STRUCTURE DU NON-EMPLOI FRANÇAIS

I. QUELLE EST LA NATURE DU CHÔMAGE FRANÇAIS ?

A. ESTIMATION DU CHÔMAGE STRUCTUREL

Le chômage structurel, ou chômage d'équilibre, correspond au chômage qui ne peut pas être expliqué par une insuffisance de l'activité économique.

Il est composé du chômage frictionnel (constitué de personnes recherchant un emploi pendant une courte période), du chômage classique (constitué de personnes inemployables aux salaires en vigueur) et du chômage volontaire (constitué de personnes préférant être au chômage plutôt que de prendre un emploi).

Le chômage suscité par une insuffisance de l'activité économique est dit conjoncturel, ou keynésien.

· L'évaluation du chômage structurel est un enjeu essentiel pour la politique de l'emploi. En effet, si ce taux est inférieur au taux de chômage effectif, la croissance du PIB peut suffire à le réduire, ce qui ne semble pas être le cas dans la situation inverse.

Pourtant, selon certains économistes, une évaluation précise serait délicate, voire impossible. Ainsi, M. Edmond MALINVAUD, professeur honoraire au Collège de France, a pu écrire récemment : « Je crois que les tentatives pour savoir si le taux de chômage structurel français est aujourd'hui de 10 % ou de 5 % sont vaines » 7(*).

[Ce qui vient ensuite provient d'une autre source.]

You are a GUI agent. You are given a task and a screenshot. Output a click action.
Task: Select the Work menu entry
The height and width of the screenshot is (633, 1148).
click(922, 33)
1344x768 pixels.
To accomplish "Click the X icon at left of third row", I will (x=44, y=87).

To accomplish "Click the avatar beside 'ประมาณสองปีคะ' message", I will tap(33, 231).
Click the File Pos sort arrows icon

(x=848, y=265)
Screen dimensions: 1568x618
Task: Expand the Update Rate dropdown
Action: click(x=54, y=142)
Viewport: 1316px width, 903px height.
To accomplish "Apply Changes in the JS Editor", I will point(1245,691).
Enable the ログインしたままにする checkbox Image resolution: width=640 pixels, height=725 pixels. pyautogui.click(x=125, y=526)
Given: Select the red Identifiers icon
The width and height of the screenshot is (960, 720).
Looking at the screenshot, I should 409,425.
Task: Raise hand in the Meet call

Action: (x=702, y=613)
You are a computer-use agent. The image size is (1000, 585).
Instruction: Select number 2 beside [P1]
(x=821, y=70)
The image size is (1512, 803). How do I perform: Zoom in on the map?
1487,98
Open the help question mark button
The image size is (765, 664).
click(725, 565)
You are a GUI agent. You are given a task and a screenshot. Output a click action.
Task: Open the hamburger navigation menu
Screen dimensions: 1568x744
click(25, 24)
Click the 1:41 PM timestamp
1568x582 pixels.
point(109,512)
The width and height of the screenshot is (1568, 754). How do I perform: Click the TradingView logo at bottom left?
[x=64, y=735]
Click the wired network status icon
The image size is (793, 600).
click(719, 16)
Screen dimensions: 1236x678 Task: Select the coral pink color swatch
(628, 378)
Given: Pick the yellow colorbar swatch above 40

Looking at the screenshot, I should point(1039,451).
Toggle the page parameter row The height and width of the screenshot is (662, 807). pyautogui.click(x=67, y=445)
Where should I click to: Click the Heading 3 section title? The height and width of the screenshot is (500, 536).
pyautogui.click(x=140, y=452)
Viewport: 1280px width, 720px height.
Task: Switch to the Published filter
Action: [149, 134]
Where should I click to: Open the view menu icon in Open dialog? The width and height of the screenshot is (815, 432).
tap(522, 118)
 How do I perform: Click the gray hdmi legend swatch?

· Jusqu'à ces dernières années, lorsque le taux de chômage se rapprochait à la baisse de celui du chômage structurel, la croissance des salaires augmentait et des tensions inflationnistes apparaissaient. Il semblait donc possible d'évaluer le taux de chômage structurel de manière indirecte, par l'intermédiaire du taux de chômage non accélérateur d'inflation (Non Accelerating Inflation Rate of Unemployment, ou NAIRU), évalué de manière économétrique 8(*). En effet, comme le taux de chômage ne peut pas être durablement inférieur au taux de chômage non inflationniste (une telle situation suscitant une spirale prix-salaires ramenant le chômage à son taux non inflationniste), ce dernier pouvait être assimilé à celui du chômage structurel.

Cependant, l'exemple des Etats-Unis, où le taux de chômage est passé de 7,4 % en 1992 à 4 % en l'an 2000 sans susciter d'accélération de l'inflation, conduit à s'interroger sur la pertinence de cette approche 9(*). De même, en France, la rapide diminution du chômage n'a pas suscité jusqu'à présent d'augmentation de la croissance des salaires horaires par travailleur.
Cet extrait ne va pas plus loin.